TEXT PROVIDED:
• • •

9 Add a field to hold the utterance that will be spoken

/// <summary>
/// Reference to the utterance which holds the voice and text to speak
/// </summary>
private SpeechSynthesisUtterance _mSpeechSynthesisUtterance = null;

10 Create an instance of SpeechSynthesisUtterance

// Create an instance of SpeechSynthesisUtterance
_mSpeechSynthesisPlugin.CreateSpeechSynthesisUtterance((utterance) =>
{
    //Debug.LogFormat("Utterance created: {0}", utterance._mReference);
    _mSpeechSynthesisUtterance = utterance;
});

11 Speak the utterance

// Cancel if already speaking
_mSpeechSynthesisPlugin.Cancel();

// Set the text that will be spoken
_mSpeechSynthesisPlugin.SetText(_mSpeechSynthesisUtterance, _mInputField.text);

// Use the plugin to speak the utterance
_mSpeechSynthesisPlugin.Speak(_mSpeechSynthesisUtterance);

Voice Selection Quick Setup

12 Add a field to hold the available voices

/// <summary>
/// Reference to the supported voices
/// </summary>
private VoiceResult _mVoiceResult = null;

13 Use the plugin to get the available voices

_mSpeechSynthesisPlugin.GetVoices((voiceResult) =>
{
    _mVoiceResult = voiceResult;
});

14 Select the desired voice from the voice result

if (null != _mVoiceResult &&
    null != _mVoiceResult.voices)
{
    for (int i = 0; i < _mVoiceResult.voices.Length; ++i)
    {
        Voice voice = _mVoiceResult.voices[i];
        if (null == voice)
        {
            continue;
        }
        // select voice by display name
        if (!string.IsNullOrEmpty(voice.display))
        {
            options.Add(voice.display);
        }
        // select voice by name
        else if (!string.IsNullOrEmpty(voice.name))
        {
            options.Add(voice.name);
        }
    }
}

15 Set the voice on the utterance

_mSpeechSynthesisPlugin.SetVoice(_mSpeechSynthesisUtterance, voice);

16 Set text on the utterance and call Speak

// Set the text that will be spoken
_mSpeechSynthesisPlugin.SetText(_mSpeechSynthesisUtterance, text);

// Use the plugin to speak the utterance
_mSpeechSynthesisPlugin.Speak(_mSpeechSynthesisUtterance);

Proxy Management

17 Launch the Speech Proxy

// get the singleton instance
_mSpeechSynthesisPlugin = ProxySpeechSynthesisPlugin.GetInstance();

// check the reference to the plugin
if (null != _mSpeechSynthesisPlugin)

• • •

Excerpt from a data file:
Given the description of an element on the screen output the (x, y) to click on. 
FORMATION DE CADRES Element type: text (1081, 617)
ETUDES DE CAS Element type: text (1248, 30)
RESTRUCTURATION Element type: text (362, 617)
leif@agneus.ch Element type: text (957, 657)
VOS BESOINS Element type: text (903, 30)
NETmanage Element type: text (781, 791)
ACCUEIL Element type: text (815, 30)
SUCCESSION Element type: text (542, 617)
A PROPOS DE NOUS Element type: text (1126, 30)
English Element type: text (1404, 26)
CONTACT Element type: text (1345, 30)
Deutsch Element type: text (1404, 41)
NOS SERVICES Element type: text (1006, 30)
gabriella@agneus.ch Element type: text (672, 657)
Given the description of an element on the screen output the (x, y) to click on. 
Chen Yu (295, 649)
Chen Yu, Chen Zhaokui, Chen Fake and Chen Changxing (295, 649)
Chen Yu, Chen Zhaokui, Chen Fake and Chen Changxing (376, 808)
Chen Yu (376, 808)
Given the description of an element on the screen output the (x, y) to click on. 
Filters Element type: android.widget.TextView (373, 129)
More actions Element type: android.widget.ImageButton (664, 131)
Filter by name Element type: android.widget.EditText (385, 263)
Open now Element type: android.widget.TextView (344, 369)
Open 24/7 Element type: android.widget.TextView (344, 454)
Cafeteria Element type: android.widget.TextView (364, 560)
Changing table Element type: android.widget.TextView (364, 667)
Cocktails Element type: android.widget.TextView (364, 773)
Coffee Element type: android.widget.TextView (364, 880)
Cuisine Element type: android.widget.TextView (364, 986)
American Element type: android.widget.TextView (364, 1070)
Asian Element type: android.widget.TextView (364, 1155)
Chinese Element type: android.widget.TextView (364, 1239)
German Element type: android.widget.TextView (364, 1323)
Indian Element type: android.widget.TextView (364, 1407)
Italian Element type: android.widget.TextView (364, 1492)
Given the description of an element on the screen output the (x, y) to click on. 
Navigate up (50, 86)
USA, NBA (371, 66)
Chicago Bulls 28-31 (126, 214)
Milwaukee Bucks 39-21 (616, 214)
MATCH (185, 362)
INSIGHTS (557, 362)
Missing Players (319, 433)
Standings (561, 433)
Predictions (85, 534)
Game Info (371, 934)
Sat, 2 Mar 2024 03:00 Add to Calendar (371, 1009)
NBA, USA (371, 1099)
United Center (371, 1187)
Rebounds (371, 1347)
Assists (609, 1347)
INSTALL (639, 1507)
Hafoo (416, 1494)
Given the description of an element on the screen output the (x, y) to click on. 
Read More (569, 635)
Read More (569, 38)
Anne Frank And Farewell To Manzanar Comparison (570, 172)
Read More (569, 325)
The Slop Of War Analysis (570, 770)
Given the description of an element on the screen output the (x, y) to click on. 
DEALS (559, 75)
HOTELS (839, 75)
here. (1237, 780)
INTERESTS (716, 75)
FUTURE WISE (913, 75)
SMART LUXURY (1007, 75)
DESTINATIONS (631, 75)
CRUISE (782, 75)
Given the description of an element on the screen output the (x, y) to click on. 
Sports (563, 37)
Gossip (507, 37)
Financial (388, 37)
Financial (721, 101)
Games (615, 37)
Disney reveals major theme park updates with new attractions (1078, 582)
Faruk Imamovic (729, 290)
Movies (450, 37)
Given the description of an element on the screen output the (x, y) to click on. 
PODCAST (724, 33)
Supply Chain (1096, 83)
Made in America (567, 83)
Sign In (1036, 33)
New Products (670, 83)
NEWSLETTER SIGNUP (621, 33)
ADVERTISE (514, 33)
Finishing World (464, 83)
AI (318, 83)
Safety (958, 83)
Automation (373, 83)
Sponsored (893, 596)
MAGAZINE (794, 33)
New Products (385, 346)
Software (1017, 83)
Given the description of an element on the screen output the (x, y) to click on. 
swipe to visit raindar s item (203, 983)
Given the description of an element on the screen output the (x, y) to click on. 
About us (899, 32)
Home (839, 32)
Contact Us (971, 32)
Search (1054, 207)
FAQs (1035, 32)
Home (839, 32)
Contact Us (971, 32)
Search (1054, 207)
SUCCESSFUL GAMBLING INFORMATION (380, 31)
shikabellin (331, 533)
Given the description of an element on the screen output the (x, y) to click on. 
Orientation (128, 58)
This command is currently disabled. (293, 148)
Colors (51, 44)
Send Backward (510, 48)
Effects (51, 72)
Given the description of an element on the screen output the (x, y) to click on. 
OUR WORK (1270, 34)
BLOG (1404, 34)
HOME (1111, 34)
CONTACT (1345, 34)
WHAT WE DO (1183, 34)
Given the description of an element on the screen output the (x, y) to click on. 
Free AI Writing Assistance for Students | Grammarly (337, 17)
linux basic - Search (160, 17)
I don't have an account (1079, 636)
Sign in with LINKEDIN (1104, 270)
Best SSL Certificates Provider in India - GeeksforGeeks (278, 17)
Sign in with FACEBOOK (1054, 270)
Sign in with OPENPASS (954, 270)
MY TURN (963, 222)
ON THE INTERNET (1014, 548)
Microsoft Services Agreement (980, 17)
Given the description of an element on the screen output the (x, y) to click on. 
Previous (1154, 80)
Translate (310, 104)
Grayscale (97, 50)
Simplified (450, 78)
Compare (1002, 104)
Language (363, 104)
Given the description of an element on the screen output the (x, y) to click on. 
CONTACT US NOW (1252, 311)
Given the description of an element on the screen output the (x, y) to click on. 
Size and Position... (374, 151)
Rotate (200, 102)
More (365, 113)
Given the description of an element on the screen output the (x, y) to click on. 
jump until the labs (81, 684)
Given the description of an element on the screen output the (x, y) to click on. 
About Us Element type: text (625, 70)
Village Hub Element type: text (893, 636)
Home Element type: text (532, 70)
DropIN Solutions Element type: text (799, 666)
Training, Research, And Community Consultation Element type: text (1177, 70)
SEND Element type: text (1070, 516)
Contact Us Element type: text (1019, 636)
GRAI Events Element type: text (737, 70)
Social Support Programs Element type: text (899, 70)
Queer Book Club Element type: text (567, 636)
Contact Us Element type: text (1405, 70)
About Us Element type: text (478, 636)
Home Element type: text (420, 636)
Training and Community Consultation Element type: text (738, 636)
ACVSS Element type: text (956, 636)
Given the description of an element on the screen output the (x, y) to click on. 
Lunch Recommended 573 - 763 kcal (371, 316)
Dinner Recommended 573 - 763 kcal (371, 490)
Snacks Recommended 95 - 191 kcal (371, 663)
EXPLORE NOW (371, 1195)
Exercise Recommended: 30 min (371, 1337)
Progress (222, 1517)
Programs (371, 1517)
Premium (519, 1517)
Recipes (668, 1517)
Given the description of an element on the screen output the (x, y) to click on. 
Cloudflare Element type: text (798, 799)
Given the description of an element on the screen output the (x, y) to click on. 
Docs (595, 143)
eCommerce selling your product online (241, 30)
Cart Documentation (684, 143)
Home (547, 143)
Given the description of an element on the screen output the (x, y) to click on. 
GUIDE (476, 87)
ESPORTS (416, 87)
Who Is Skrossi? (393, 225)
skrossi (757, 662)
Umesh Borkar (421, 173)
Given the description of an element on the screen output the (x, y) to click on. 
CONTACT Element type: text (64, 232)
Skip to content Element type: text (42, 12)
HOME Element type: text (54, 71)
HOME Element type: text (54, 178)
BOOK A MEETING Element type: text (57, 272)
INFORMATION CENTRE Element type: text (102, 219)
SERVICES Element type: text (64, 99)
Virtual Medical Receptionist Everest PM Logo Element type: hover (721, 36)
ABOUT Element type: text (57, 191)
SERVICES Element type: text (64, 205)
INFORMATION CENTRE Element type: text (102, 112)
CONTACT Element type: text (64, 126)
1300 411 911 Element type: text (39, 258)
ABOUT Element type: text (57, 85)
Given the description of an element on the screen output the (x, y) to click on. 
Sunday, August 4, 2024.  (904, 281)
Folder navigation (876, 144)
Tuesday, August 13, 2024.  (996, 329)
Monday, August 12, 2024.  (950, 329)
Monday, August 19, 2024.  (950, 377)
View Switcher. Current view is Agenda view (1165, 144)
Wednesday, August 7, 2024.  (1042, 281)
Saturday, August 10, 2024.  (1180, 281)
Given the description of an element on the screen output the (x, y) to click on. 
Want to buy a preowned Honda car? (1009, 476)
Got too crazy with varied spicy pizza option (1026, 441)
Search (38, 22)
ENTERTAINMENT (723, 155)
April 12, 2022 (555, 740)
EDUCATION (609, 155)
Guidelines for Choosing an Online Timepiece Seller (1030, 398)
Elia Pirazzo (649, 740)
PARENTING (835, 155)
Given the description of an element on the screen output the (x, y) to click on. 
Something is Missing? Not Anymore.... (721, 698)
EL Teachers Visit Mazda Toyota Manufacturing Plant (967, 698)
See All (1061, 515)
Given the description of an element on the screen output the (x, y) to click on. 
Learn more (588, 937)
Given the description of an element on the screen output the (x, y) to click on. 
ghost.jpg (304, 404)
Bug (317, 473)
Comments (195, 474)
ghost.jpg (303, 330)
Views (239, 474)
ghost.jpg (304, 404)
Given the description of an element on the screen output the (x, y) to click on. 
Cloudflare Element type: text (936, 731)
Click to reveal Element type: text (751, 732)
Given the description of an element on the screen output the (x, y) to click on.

• • •

WHAT THE EXERCISE ASKS:
In the speech synthesis text, which call gets the singleton instance of the plugin when launching the Speech Proxy? Nothing in the records is needed here.

ANSWER BELOW:
ProxySpeechSynthesisPlugin.GetInstance()